● WRITTEN EXERCISE
Copy the lines of the listing below, starting at its first line and ending at the line that contains "pyautogui.click(x=1062, y=240)", with both ends included. Leave the pictures out of your answer.

++++++++

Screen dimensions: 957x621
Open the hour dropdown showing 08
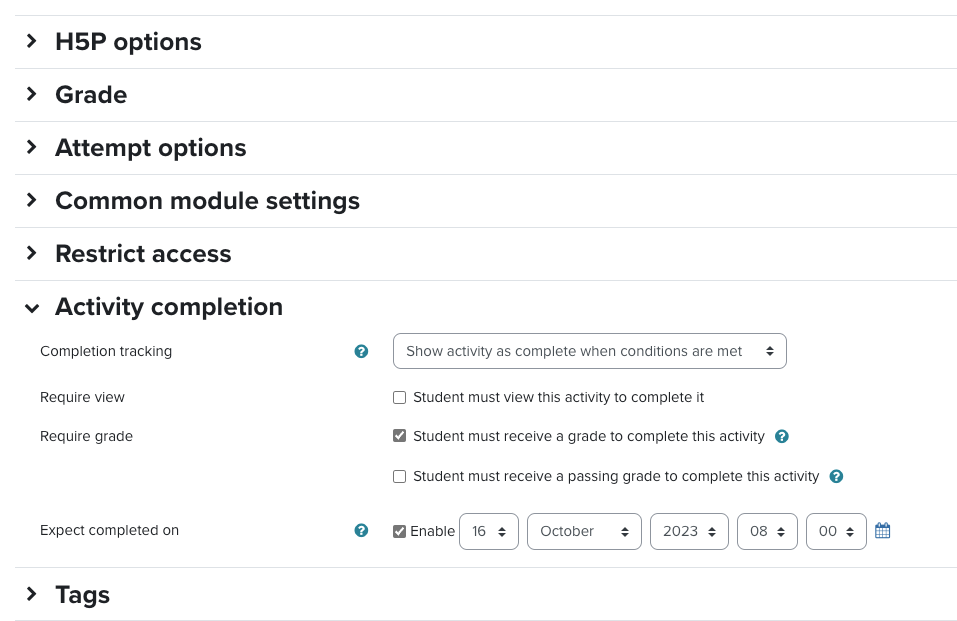(x=767, y=531)
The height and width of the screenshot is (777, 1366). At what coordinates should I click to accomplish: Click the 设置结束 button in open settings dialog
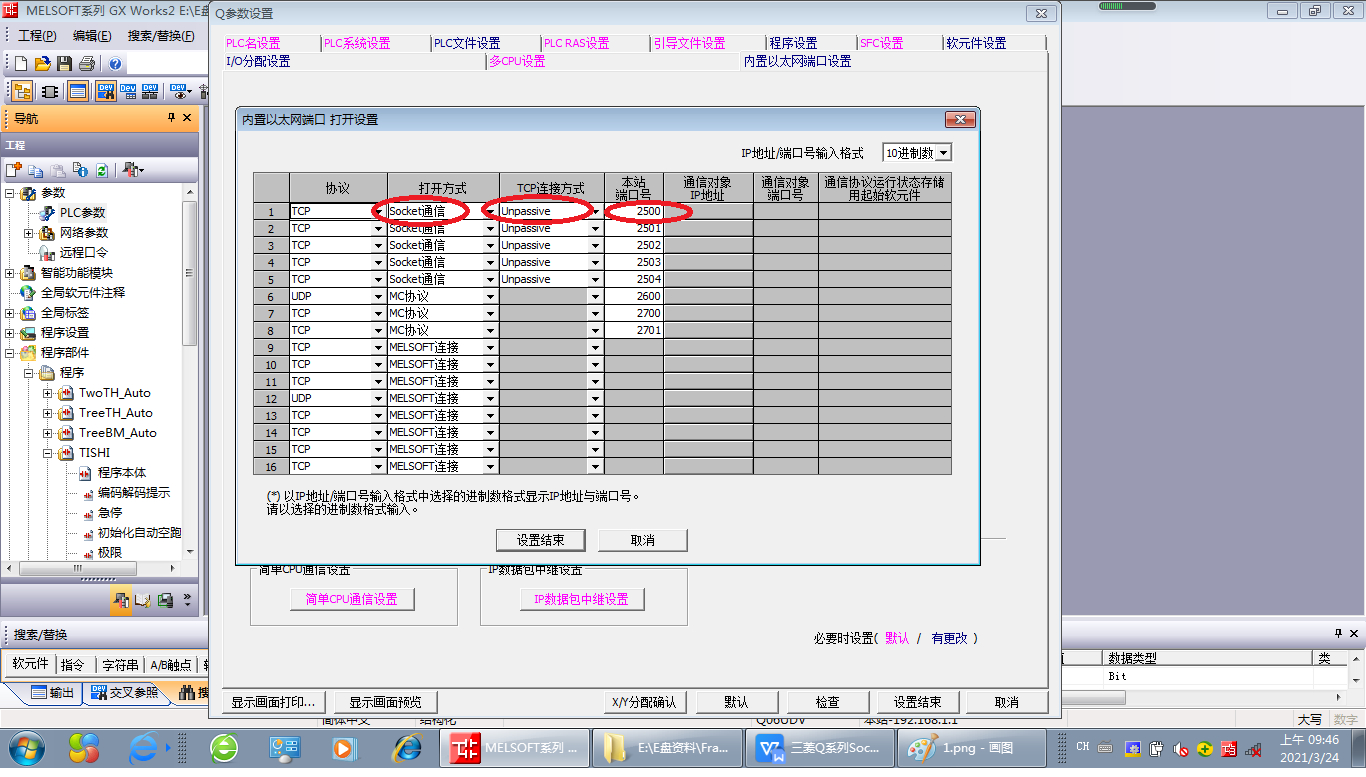(540, 540)
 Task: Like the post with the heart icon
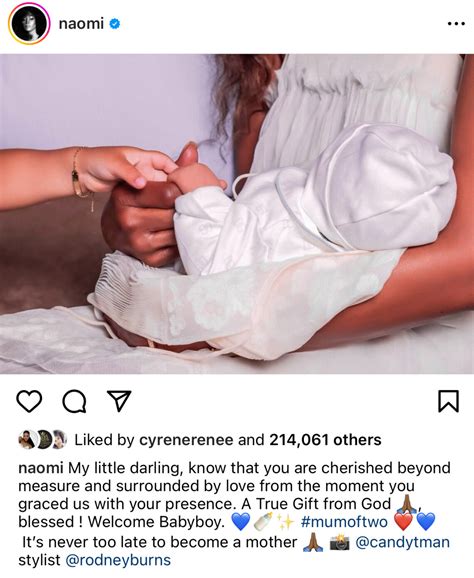coord(29,401)
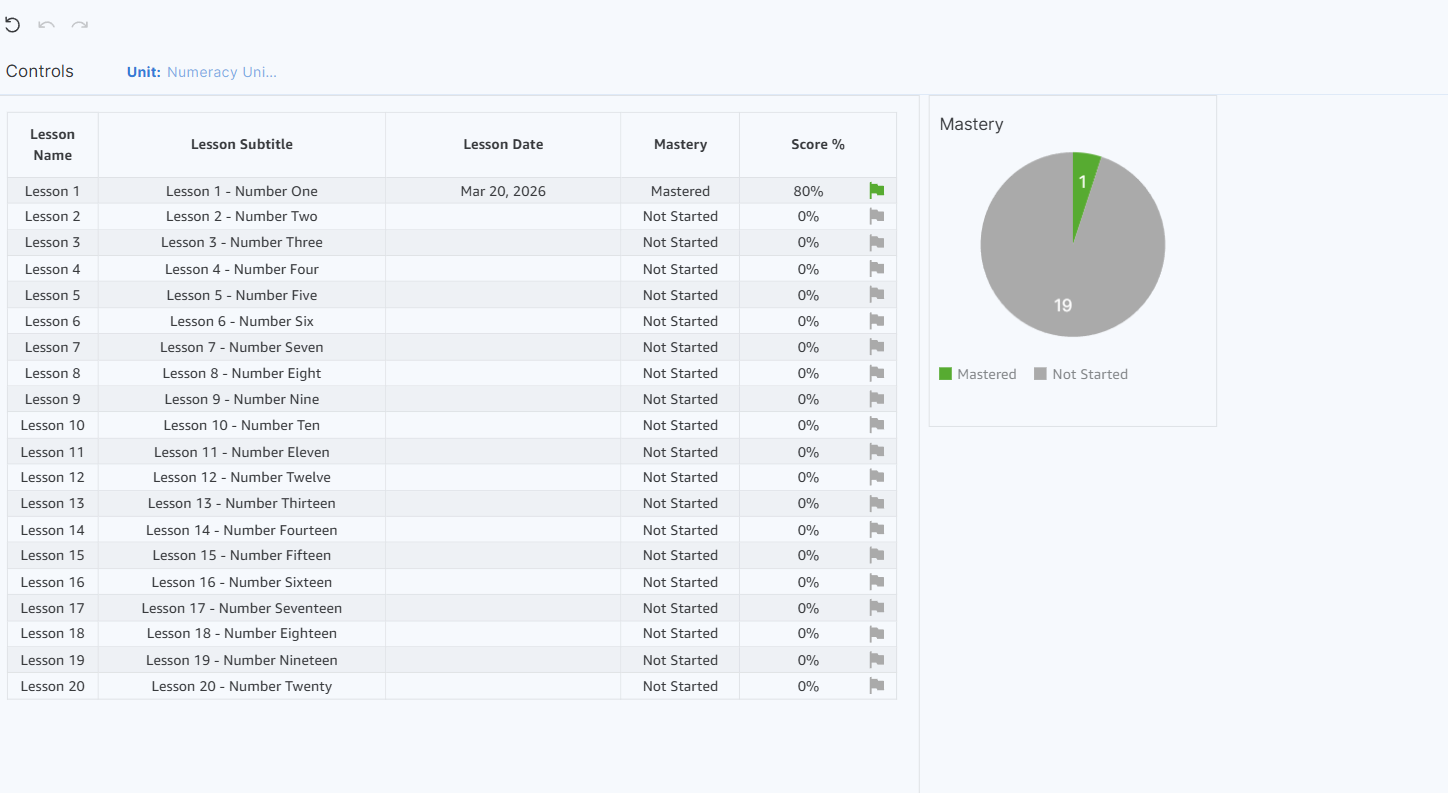Open the Unit control dropdown

(x=221, y=72)
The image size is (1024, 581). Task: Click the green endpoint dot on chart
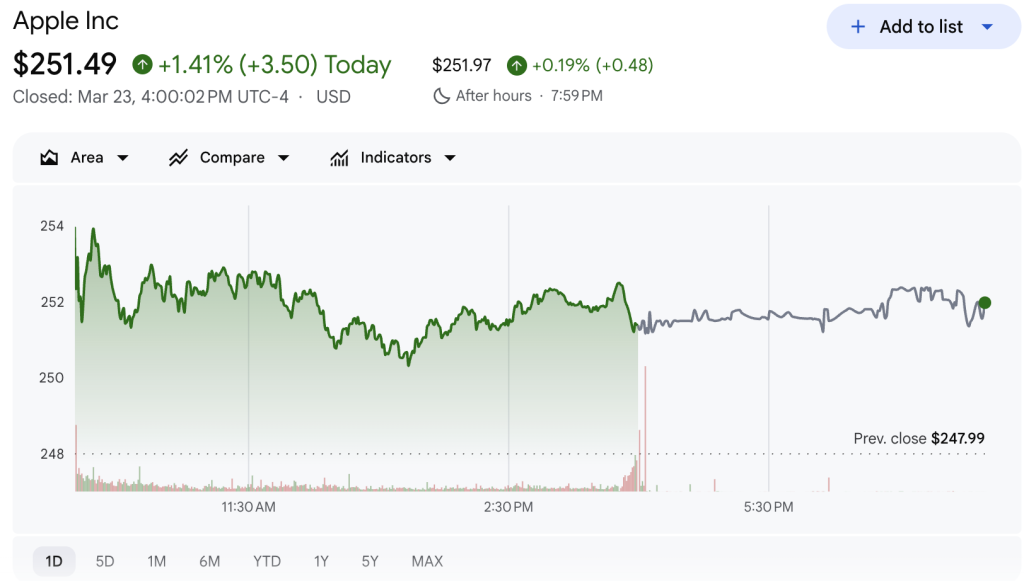click(985, 303)
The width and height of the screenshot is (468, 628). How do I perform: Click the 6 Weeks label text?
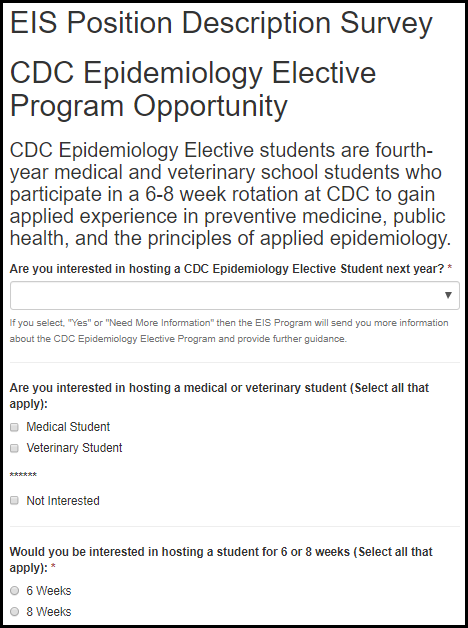[49, 591]
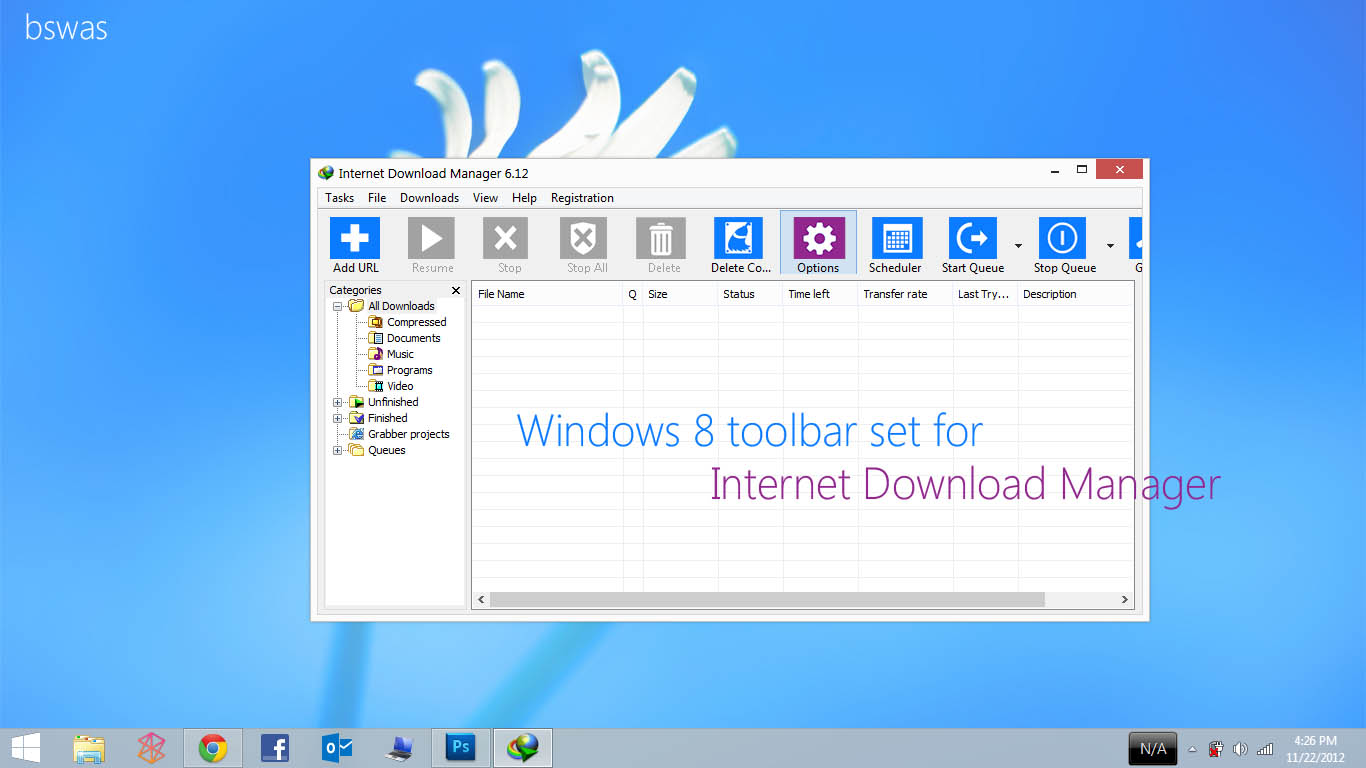Click the Stop Queue icon
Screen dimensions: 1366x768
pyautogui.click(x=1062, y=240)

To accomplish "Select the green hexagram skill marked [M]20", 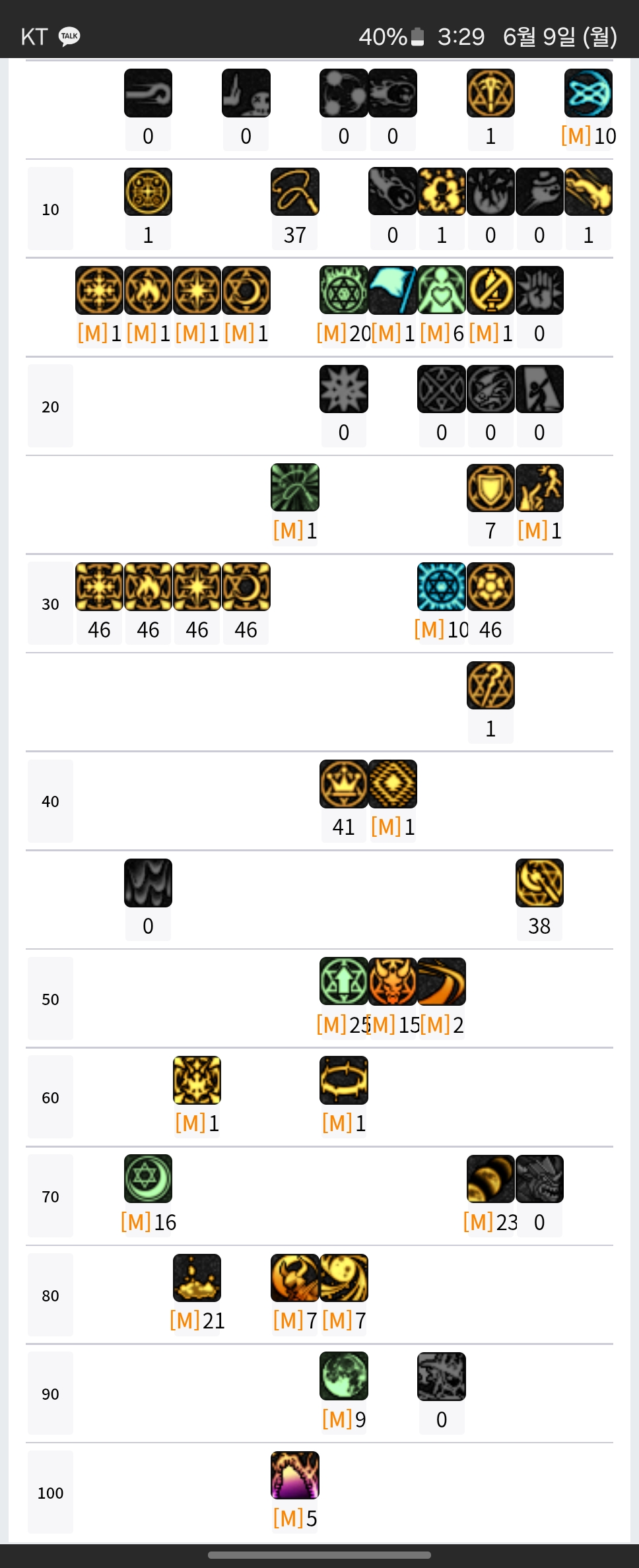I will (344, 290).
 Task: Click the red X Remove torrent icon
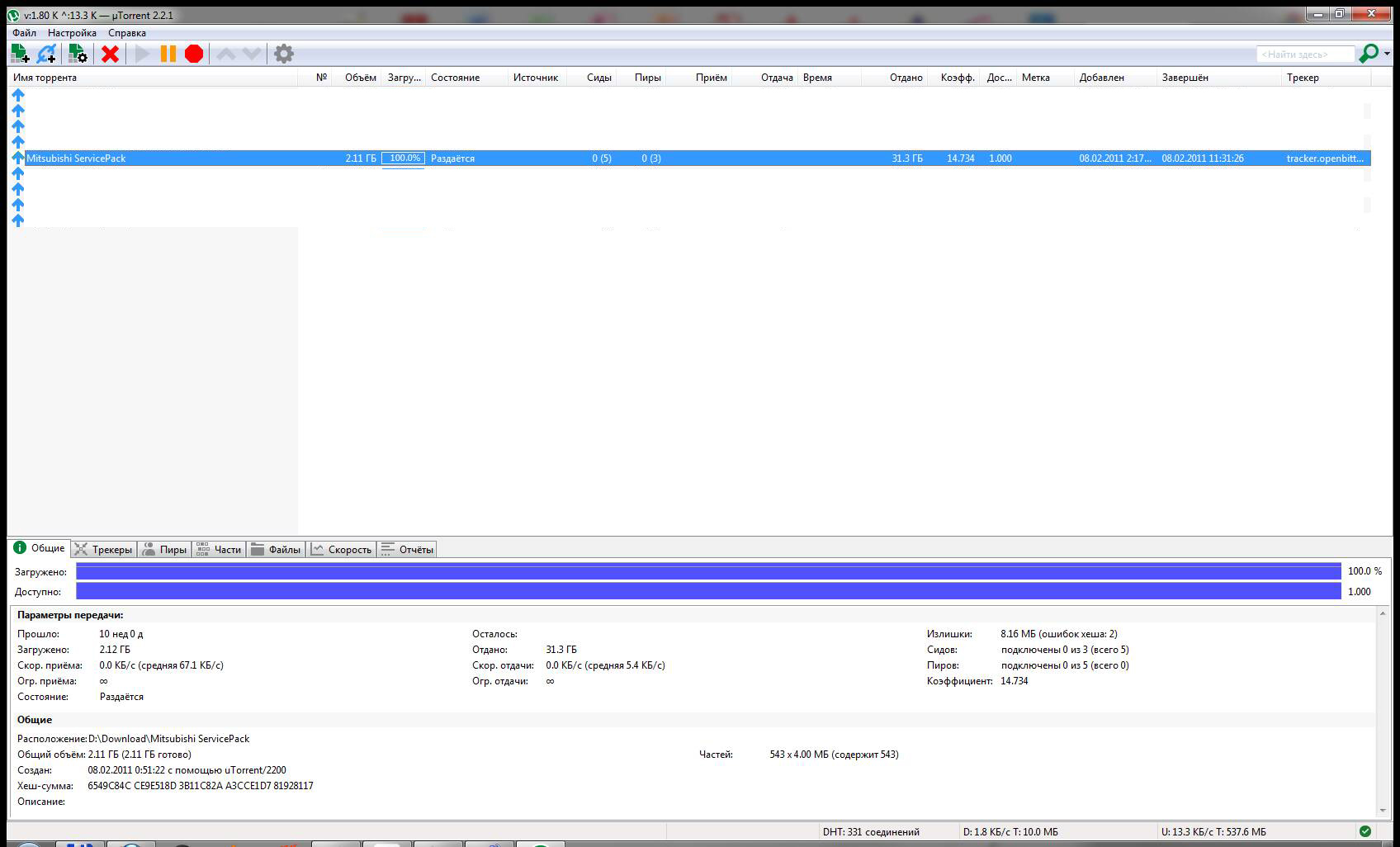click(x=110, y=54)
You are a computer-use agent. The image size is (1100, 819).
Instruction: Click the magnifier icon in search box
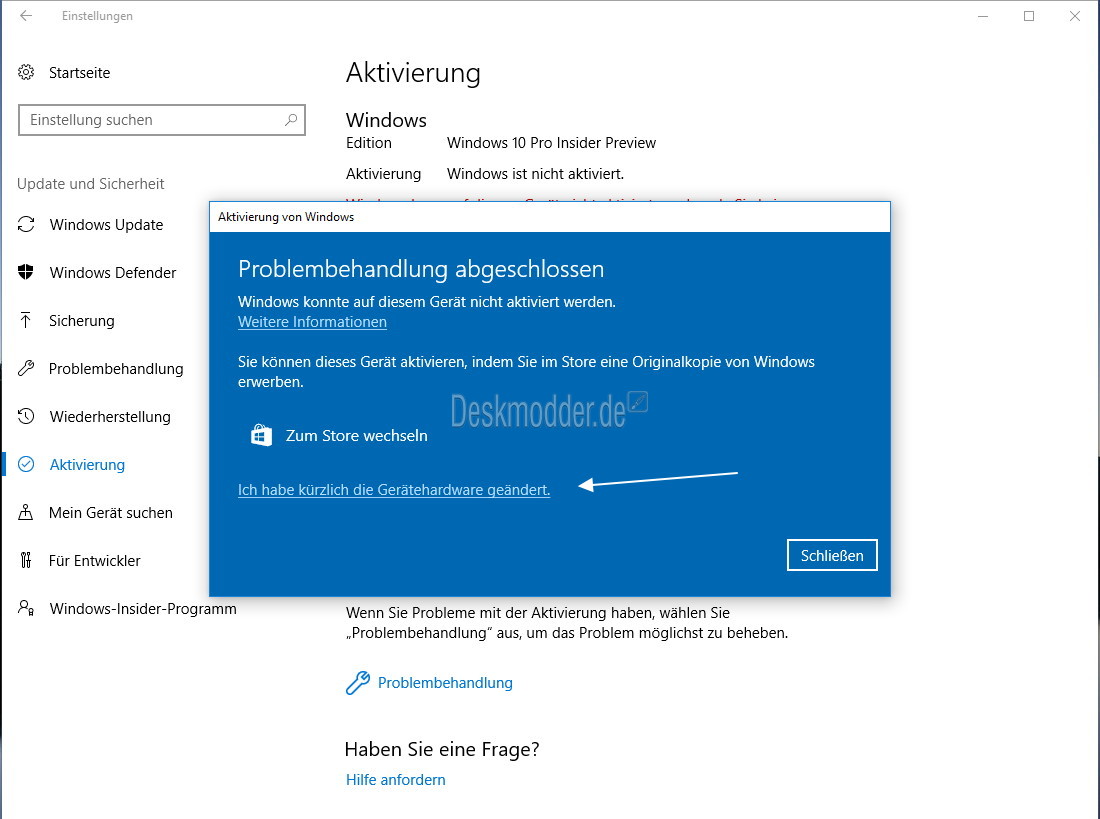click(291, 120)
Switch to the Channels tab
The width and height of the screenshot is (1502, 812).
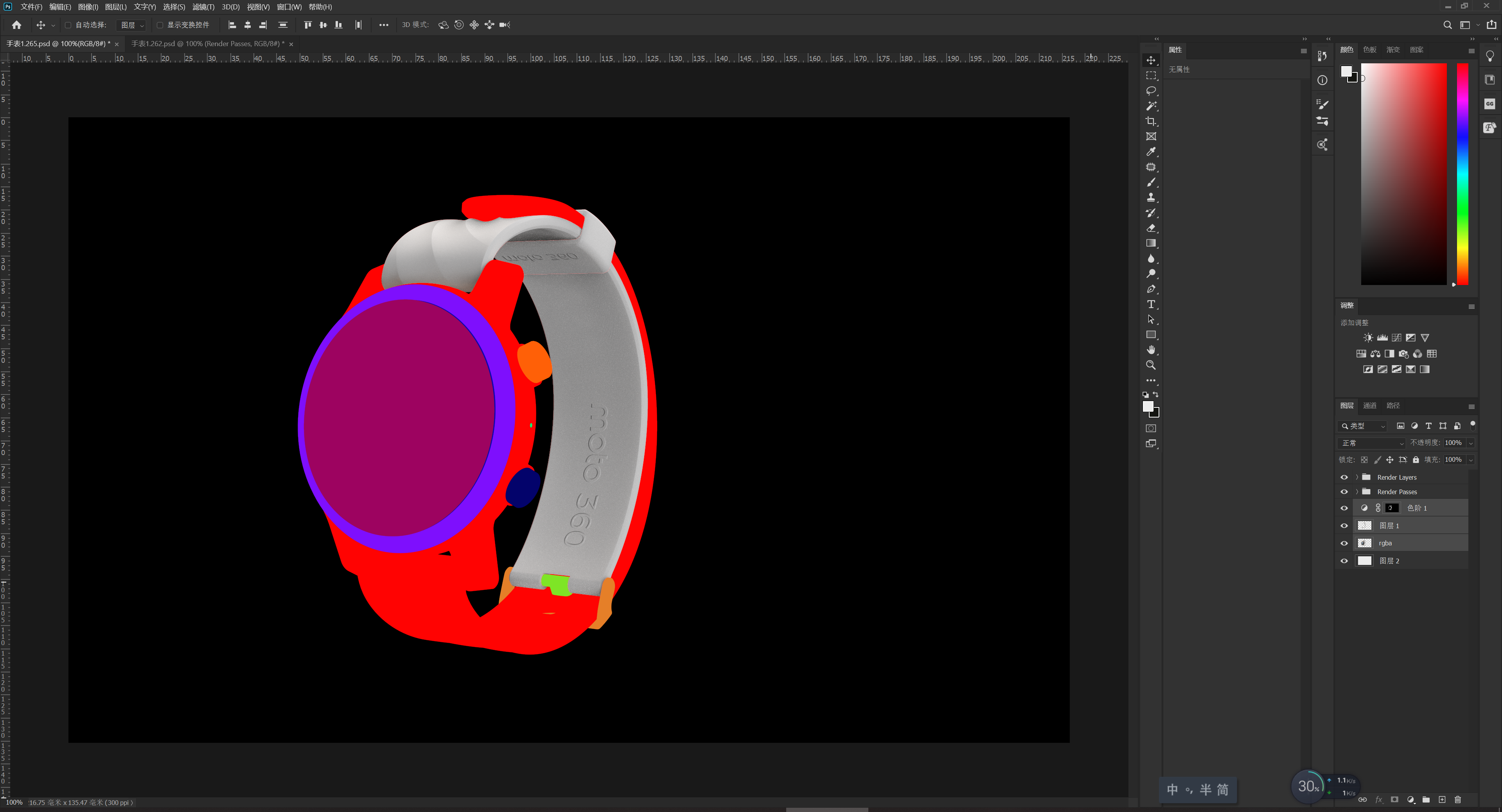(1369, 406)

++++++++

● TASK SOLUTION
Screen dimensions: 957x621
Open the hour dropdown showing 08
(x=767, y=531)
The height and width of the screenshot is (777, 1366). At what coordinates should I click to accomplish: Click the 设置结束 button in open settings dialog
(540, 540)
 Task: Like the post with the heart icon
coord(29,401)
Open the Unit control dropdown

(x=221, y=72)
The image size is (1024, 581). Task: Click the green endpoint dot on chart
click(985, 303)
The width and height of the screenshot is (468, 628). How do I perform: Click the 6 Weeks label text?
[49, 591]
Click the Stop Queue icon
Screen dimensions: 1366x768
pyautogui.click(x=1062, y=240)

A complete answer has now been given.